* WHAT THE TASK REQUIRES
Please copy out each line of the entries in which "computer" appears.
DATA SECTION section start
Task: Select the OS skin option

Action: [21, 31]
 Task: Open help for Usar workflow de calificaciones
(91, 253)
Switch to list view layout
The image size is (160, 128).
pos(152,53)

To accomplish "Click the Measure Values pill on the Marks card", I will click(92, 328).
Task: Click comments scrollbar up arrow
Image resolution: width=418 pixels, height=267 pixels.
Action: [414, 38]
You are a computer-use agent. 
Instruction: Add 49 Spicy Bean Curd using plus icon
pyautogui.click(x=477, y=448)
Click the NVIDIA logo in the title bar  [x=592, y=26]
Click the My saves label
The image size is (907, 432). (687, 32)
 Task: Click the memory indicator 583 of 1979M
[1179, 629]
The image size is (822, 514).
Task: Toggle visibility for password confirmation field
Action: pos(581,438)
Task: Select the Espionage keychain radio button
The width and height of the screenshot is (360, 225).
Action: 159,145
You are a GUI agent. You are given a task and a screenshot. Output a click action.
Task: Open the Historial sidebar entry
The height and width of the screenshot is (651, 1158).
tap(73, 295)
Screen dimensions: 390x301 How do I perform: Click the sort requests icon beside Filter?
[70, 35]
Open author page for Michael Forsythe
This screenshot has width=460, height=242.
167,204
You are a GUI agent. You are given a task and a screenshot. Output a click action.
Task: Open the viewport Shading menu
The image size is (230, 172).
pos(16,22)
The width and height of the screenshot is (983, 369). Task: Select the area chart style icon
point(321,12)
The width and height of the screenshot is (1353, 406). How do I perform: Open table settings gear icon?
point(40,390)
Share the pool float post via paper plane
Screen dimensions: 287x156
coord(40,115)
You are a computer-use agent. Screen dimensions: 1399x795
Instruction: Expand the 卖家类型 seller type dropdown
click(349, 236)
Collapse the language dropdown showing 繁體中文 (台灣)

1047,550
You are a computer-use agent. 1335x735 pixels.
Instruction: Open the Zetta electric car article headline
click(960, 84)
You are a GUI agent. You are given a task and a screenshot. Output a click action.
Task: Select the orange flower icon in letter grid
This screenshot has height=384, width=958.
DATA SECTION section end
* SOLUTION FOR THIS TASK
You are a computer-use agent. 
You are a computer-use agent. Screen dimensions: 1399x795
You are a computer-use agent. 1335x735 pixels.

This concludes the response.